## [GOAL]
Swap "developers" for "engineers" and rewrite everything in the S3 CSI Driver article from "3. Cost-effectiveness: Pay" down to "on application logic.".

Using S3 as Local Storage on kubernetes with S3 CSI Driver

Using S3 as Local Storage on kubernetes with S3 CSI Driver

Table of Contents

Originally posted on the Israeli Tech Radar on medium.

TLDR; In the world of cloud-native applications, efficient and scalable storage solutions are crucial. Amazon S3 (Simple Storage Service) is a popular object storage service, but what if you could use it as local storage in your Kubernetes clusters? Enter the S3 CSI (Container Storage Interface) Driver, a game-changer for developers and operations teams alike.

What is the S3 CSI Driver?

The S3 CSI Driver is a plugin that allows Kubernetes clusters to use Amazon S3 buckets as persistent storage volumes. It bridges the gap between cloud-native object storage and the local file system needs of containerized applications.

Importantly, the S3 CSI driver supports mounting existing buckets, providing a seamless integration with your current S3 infrastructure.

Benefits of using S3 as local storage

  1. Write once run anywhere: If your app treats it as a local folder and it’s s3, it can run locally in development without s3 / s3 alternative e.g minio

  2. Scalability: S3 offers virtually unlimited storage capacity.

  3. Cost-effectiveness: Pay only for the storage you use.

  4. Durability: S3 provides 99.999999999% (11 9’s) of data durability.

  5. Flexibility: Access your data from anywhere, not just within the cluster.

  6. Separation of concerns: Infrastructure teams can manage buckets while developers focus on application logic.

## [DATASET SECTION]
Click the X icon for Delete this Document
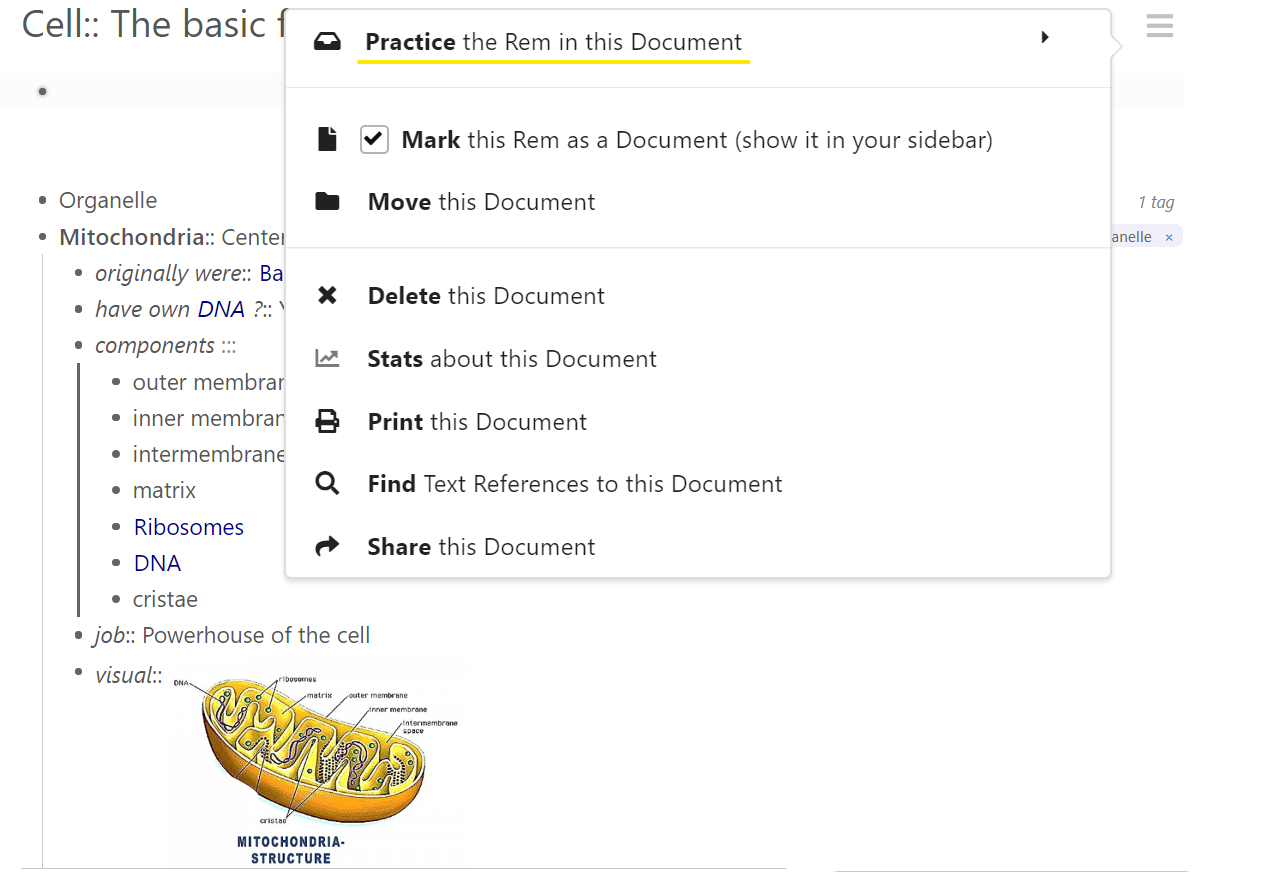tap(327, 295)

## [FINISHED ANSWER]
3. Cost-effectiveness: Pay only for the storage you use.

  4. Durability: S3 provides 99.999999999% (11 9’s) of data durability.

  5. Flexibility: Access your data from anywhere, not just within the cluster.

  6. Separation of concerns: Infrastructure teams can manage buckets while engineers focus on application logic.